* **Written problem**
Rewrite every line of the records, from the line containing "Task: Delete annotation using the trash icon" down to the line containing "Task: Open the 栏目管理 top menu", requests included. Increase each coordinate in the answers by 144.

## begin Input rows

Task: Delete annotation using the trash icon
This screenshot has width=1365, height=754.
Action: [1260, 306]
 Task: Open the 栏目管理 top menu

## end Input rows
## begin Input rows

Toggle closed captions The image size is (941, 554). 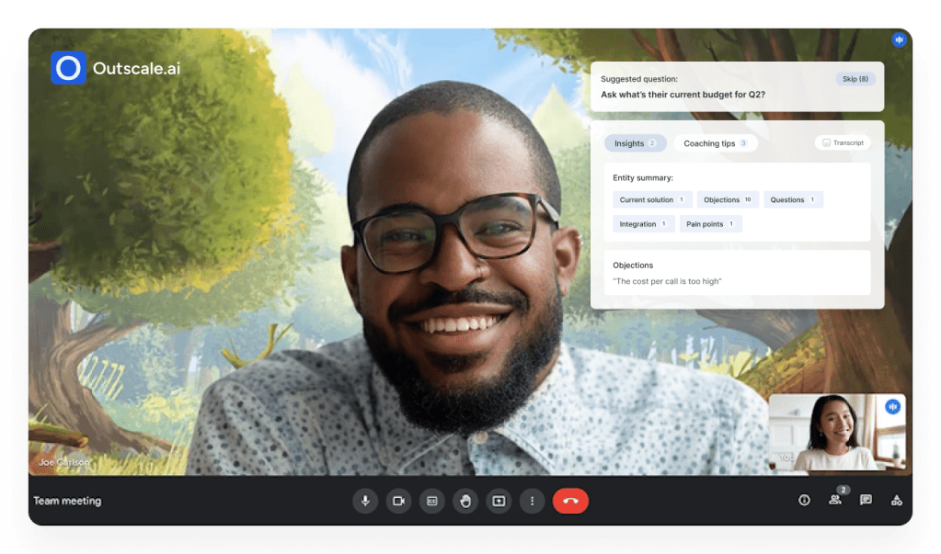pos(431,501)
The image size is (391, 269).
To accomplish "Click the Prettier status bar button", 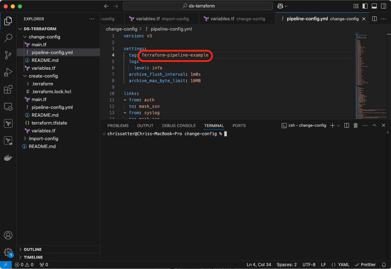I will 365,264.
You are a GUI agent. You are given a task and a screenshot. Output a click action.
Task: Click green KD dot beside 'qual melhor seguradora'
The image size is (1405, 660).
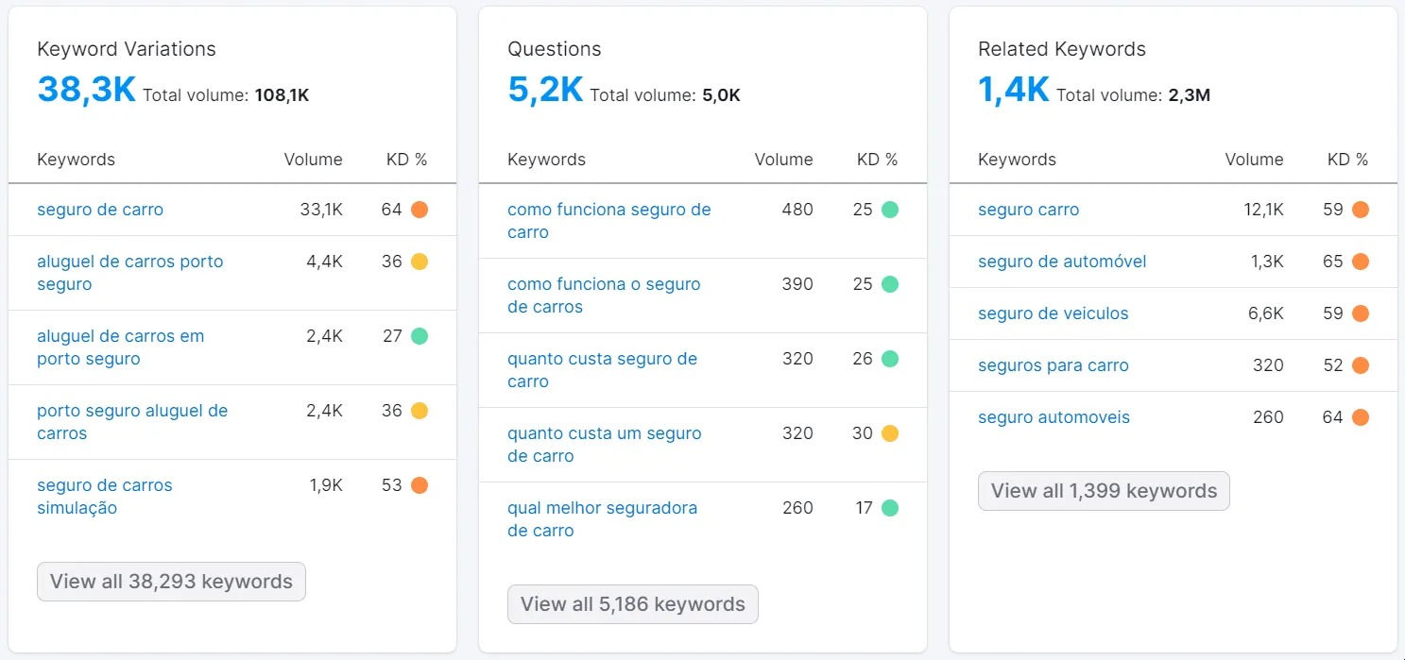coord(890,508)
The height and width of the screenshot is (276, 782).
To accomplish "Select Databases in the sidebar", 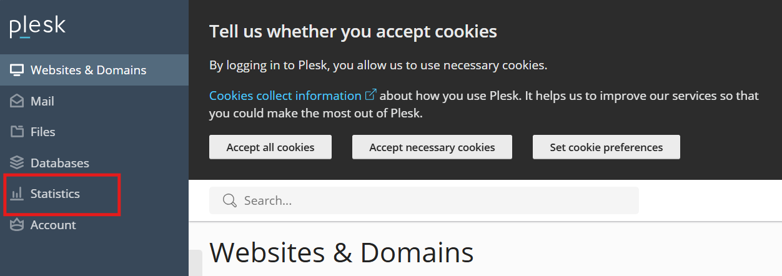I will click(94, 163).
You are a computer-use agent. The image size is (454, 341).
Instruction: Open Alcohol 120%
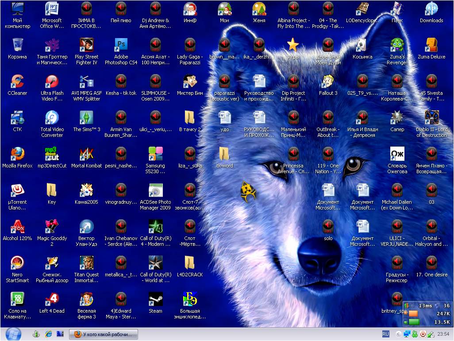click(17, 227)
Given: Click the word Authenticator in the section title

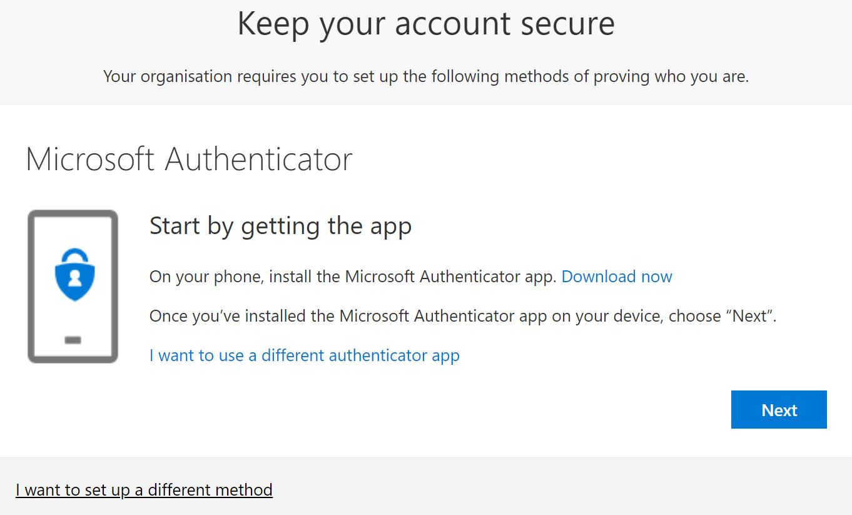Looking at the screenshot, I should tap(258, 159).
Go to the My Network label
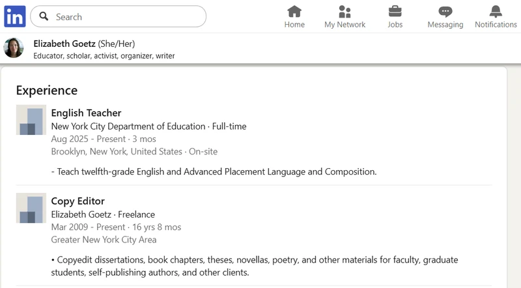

## end Input rows

* **Exercise solution**
Task: Delete annotation using the trash icon
This screenshot has width=1365, height=754.
Action: [1404, 450]
 Task: Open the 栏目管理 top menu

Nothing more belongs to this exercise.